-- Start DATA LINES --

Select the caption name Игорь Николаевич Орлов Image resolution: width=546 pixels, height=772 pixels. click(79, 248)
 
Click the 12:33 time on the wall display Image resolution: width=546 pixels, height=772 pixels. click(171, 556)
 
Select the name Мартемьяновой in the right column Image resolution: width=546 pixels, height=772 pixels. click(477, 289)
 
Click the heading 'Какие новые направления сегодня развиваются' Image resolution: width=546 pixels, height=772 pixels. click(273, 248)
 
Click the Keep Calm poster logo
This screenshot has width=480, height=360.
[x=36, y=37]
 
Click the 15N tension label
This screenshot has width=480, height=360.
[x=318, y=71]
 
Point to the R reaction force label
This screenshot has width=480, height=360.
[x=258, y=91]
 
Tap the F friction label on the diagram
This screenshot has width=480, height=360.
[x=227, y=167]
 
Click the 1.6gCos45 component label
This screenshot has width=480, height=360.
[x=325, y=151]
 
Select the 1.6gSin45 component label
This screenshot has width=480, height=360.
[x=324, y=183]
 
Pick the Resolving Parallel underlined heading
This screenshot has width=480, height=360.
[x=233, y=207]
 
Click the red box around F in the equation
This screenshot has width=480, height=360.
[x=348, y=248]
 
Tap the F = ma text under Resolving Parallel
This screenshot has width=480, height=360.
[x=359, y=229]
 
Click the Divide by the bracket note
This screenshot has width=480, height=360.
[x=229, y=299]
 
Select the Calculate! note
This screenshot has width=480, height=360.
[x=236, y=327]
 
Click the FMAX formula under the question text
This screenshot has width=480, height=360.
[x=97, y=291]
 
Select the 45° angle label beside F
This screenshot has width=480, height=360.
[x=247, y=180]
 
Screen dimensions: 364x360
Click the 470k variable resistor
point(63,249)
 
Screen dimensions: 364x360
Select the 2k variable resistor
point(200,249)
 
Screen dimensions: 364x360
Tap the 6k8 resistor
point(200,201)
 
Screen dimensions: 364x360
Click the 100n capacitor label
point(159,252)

-- End DATA LINES --

Rescale the records above, starting with the line containing "Tap the F friction label on the diagram" and continuing through the line containing "[x=348, y=248]", and reproduce those lines in full. Multiply each answer coordinate by 0.3 and round to the nearest whole number, with halves rounded up; leave all other text, including the width and height figures, unchanged.

_EXERCISE OUTPUT_
Tap the F friction label on the diagram
This screenshot has width=480, height=360.
[x=68, y=50]
 
Click the 1.6gCos45 component label
This screenshot has width=480, height=360.
[x=98, y=45]
 
Select the 1.6gSin45 component label
This screenshot has width=480, height=360.
[x=97, y=55]
 
Pick the Resolving Parallel underlined heading
This screenshot has width=480, height=360.
[x=70, y=62]
 
Click the red box around F in the equation
This screenshot has width=480, height=360.
[x=104, y=74]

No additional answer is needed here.